BridgeVoC

This is the repository for the work "BridgeVoC: Revitalizing Neural Vocoder from a Restoration Perspective". Our conference work has been accepted by IJCAI 2025, and the extended manuscript has been submitted to IEEE Transactions on Pattern Analysis and Machine Intelligence.

Authors: Andong Li, Tong Lei, Rilin Chen, Kai Li, Meng Yu, Xiaodong Li, Dong Yu, and Chengshi Zheng

📌 Key Updates

📅 Full Update History

2025.11.04: Inference code released, pretrained model weights released
2025.11.03: Training code released

🔍 Abstract

Despite significant advances in neural vocoders using diffusion models and their variants, these methods, unfortunately, inherently suffer from a performance-inference dilemma, which stems from the iterative nature in the reverse inference process. This hurdle can heavily hinder the development of this field. To address this challenge, in this paper, we revisit the neural vocoder task through the lens of audio restoration and propose a novel diffusion vocoder called BridgeVoC. Specifically, by rank analysis, we compare the rank characteristics of Mel-spectrum with other common acoustic degradation factors, and cast the vocoder task as a specialized case of audio restoration, where the range-space spectral (RSS) surrogate of the target spectrum serves as the degraded input. Based on that, we introduce the Schrodinger bridge framework for diffusion modeling, which defines the RSS and target spectrum as dual endpoints of the stochastic generation trajectory. Further, to fully utilize the hierarchical prior of subbands in the time-frequency (T-F) domain, we elaborately devise a novel subband-aware convolutional diffusion network as the data predictor, where subbands are divided following an uneven strategy, and convolutional-style attention module is employed with large kernels for efficient T-F contextual modeling. To enable single-step inference, we propose an omnidirectional distillation loss to facilitate effective information transfer from the teacher to student models, and the performance is improved by combining target-related and bijective consistency losses. Comprehensive experiments are conducted on various benchmarks and out-of-distribution datasets. Quantitative and qualitative results show that while enjoying fewer parameters, lower computational cost and competitive inference speed, the proposed BridgeVoC yields state-of-the art performance over existing advanced GAN-, DDPM- and flow-matching-based baselines with only 4 sampling steps. And consistent superiority is still achieved with single-step inference. Training code and demo are available at: https://github.com/Andong-Li-speech/BridgeVoC-demo.

✨ Core Features

🎯 Novel formulation

Reformulate vocoder task from a restoration perspective via rank analysis.

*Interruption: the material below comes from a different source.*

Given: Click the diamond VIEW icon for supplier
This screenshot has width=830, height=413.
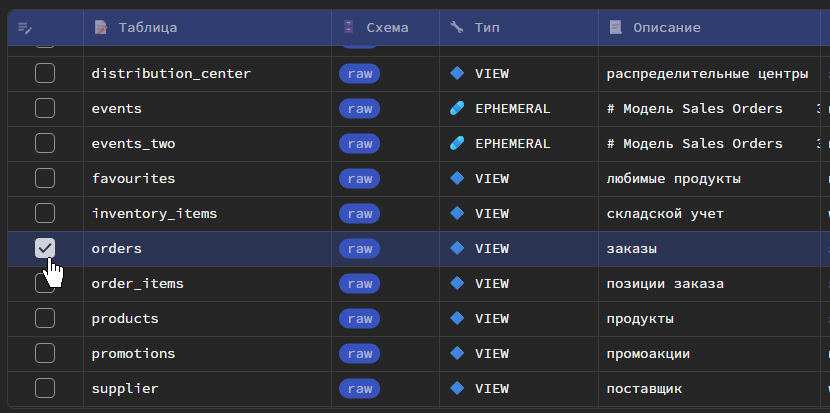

⚡ Light-weight network design

7.65 M • 42.92 GMACs/5s per NFE

🎧 Impressive performance-inference balance

This might be the best vocoder performance up to now (e.g., PESQ 4.4+ for NFE=4 and PESQ 4.3+ for NFE=1), support for both few- (NFE=4) and single-step setups.

🚀 Quick Start

1️⃣ Checkpoint Download

Pre-trained models are available on Hugging Face:

Model Name	Dataset	Sample Rate	NMel	Training Steps
🤗 BridgeVoC-LibriTTS	LibriTTS	24k Hz	100	1M Generator + 0.5M Discriminator
🤗 BridgeVoC-single-step-LibriTTS	LibriTTS	24k Hz	100	10k Generator + 5k Discriminator
🤗 BridgeVoC-LJSpeech	LJSpeech	22.05k Hz	80	1M Generator + 0.5M Discriminator

2️⃣ Inference Examples

Reconstruct audio from mels extracted from original waveforms:

Multi-steps (on LibriTTS dev-clean test set for instance)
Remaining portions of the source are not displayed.